TASK DIRECTIONS:
This task calls for copying every line in the data below that contains the word "icon".

Extracted records:
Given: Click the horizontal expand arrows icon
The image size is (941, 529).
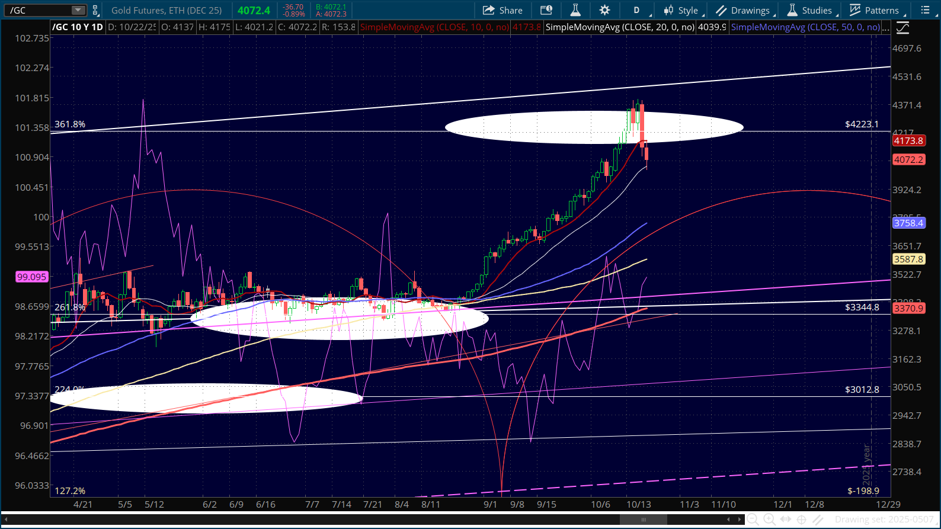Looking at the screenshot, I should [786, 520].
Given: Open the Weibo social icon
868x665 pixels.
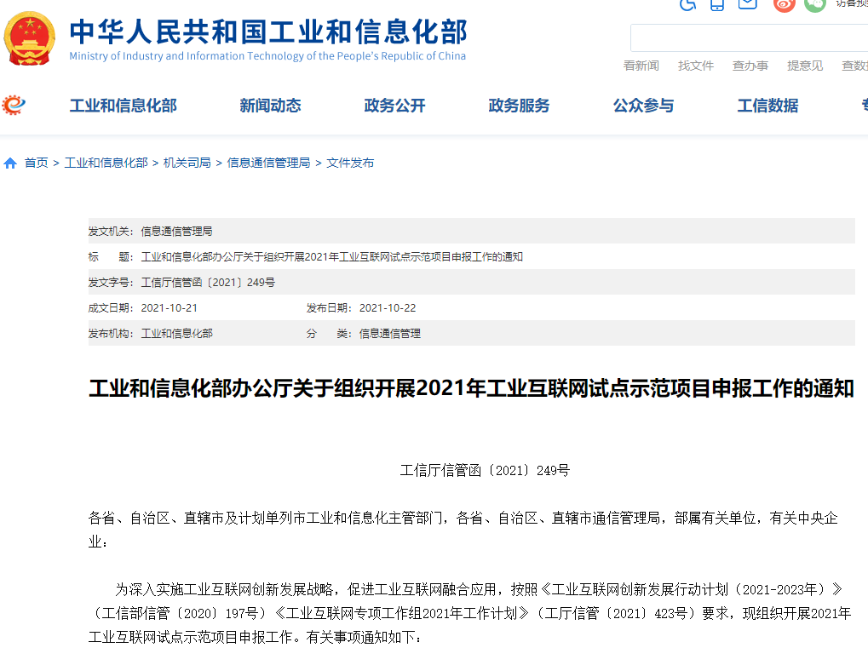Looking at the screenshot, I should click(x=784, y=4).
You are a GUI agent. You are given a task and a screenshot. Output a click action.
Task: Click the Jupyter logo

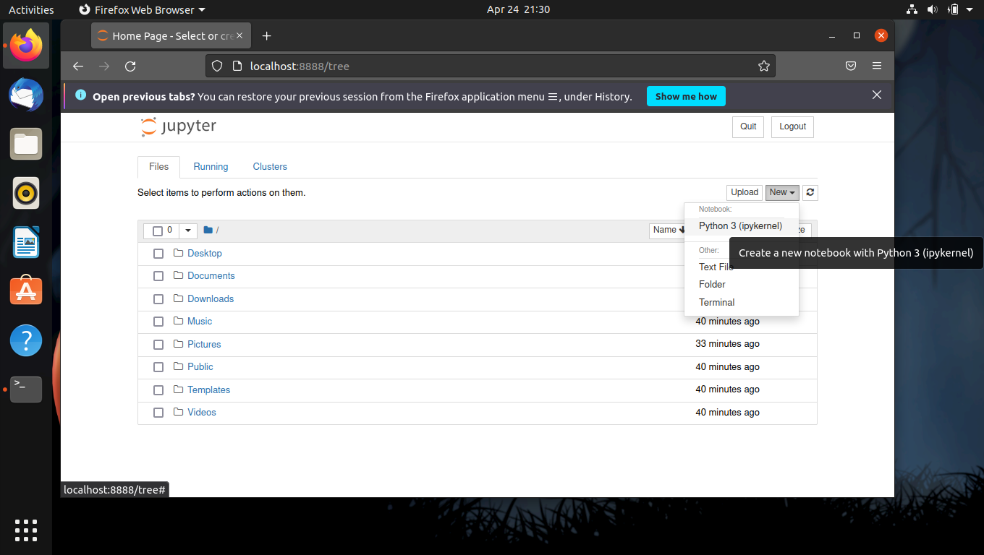point(179,126)
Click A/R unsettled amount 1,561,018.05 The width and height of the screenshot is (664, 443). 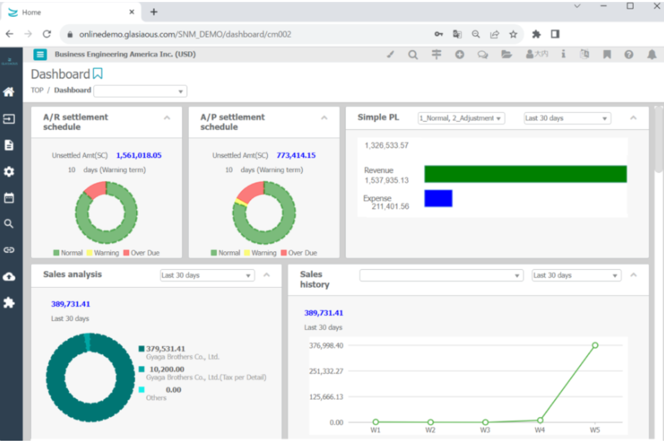[x=139, y=155]
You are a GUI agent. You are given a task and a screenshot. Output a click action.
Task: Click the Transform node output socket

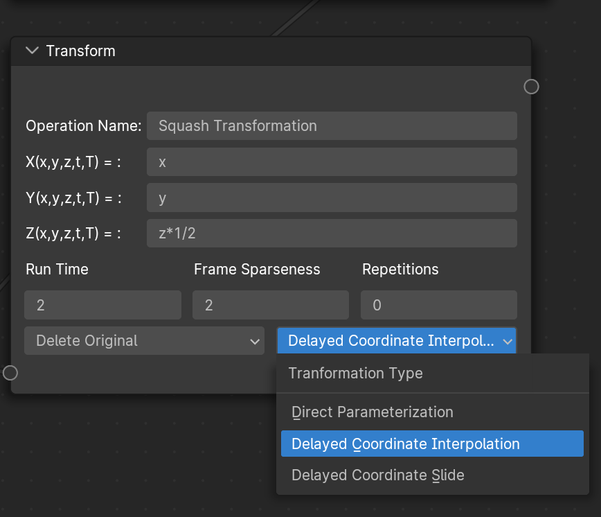[531, 87]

TASK OUTPUT:
Given: Click the horizontal expand arrows icon
Given: Open the Weibo social icon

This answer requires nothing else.